> Data rows
** Start **
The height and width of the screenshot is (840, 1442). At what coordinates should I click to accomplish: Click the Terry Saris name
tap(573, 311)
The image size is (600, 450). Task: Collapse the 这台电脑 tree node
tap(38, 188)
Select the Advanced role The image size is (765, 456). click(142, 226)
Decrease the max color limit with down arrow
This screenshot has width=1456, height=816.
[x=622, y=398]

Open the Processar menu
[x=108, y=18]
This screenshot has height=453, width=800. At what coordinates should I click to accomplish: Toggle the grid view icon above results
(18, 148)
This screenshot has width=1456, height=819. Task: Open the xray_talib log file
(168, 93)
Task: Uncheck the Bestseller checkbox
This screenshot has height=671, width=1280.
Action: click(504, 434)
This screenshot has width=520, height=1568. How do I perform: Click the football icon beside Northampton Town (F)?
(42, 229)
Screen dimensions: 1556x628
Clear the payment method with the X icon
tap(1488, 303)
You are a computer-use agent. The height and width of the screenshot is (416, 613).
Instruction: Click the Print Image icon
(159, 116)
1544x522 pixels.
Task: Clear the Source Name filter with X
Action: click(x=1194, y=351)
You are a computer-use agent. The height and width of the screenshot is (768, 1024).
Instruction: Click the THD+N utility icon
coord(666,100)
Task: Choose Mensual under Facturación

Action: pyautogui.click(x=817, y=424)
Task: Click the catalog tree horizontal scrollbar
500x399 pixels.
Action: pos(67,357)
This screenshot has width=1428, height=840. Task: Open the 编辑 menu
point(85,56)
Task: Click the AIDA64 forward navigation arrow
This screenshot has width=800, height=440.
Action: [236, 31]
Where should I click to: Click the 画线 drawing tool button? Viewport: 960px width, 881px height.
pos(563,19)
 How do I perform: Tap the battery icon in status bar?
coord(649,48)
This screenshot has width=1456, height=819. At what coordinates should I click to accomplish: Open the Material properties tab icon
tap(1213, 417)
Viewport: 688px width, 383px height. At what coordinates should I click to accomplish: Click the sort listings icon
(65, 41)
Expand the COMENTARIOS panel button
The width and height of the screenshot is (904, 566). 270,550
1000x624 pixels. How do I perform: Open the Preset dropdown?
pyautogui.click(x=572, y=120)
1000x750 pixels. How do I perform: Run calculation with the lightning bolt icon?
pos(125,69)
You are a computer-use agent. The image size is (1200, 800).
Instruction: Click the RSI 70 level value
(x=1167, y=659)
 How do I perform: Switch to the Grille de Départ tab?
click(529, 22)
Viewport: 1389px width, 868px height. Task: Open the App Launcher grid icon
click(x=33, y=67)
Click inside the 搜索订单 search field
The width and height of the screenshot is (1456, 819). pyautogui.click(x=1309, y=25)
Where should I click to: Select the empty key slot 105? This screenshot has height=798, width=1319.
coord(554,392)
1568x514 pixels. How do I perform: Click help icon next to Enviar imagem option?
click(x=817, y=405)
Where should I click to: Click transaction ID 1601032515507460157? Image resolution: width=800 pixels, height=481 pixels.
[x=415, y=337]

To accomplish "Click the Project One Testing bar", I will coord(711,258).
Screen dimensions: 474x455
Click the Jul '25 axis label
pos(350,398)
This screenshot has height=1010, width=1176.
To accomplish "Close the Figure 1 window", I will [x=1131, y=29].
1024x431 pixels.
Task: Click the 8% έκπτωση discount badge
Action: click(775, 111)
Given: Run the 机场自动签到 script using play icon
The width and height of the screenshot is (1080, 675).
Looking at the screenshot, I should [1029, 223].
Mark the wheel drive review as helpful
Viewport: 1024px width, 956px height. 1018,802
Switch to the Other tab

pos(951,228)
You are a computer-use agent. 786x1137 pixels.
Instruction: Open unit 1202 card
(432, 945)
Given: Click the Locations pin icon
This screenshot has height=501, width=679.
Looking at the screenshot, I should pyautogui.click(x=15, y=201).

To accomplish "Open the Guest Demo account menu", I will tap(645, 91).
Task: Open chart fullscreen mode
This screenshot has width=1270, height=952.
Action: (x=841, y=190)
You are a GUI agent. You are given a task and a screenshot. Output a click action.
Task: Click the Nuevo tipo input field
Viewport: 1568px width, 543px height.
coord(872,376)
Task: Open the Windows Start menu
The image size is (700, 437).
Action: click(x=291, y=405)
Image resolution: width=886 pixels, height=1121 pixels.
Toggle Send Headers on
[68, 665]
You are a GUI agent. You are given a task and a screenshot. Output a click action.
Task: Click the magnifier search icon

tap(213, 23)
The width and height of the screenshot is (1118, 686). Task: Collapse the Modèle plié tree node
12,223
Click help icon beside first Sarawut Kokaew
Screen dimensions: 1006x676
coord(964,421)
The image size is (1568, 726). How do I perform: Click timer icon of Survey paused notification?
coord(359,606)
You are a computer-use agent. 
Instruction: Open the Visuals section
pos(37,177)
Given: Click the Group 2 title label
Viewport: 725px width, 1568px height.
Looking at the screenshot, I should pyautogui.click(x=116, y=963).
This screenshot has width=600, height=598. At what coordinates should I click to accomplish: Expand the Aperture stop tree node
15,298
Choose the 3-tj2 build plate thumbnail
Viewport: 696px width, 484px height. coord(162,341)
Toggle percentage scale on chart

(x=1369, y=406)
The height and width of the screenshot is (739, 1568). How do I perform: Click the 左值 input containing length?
** End **
> Directions for this task
Express the lines of the material above as a JSON list of strings, one string per line with blank lines omitted, starting with the line that contains "will tap(645, 91)." and going on through the line that contains "coord(872,376)".

> Written solution
[
  "To accomplish \"Open the Guest Demo account menu\", I will tap(645, 91).",
  "Task: Open chart fullscreen mode",
  "This screenshot has width=1270, height=952.",
  "Action: (x=841, y=190)",
  "You are a GUI agent. You are given a task and a screenshot. Output a click action.",
  "Task: Click the Nuevo tipo input field",
  "Viewport: 1568px width, 543px height.",
  "coord(872,376)"
]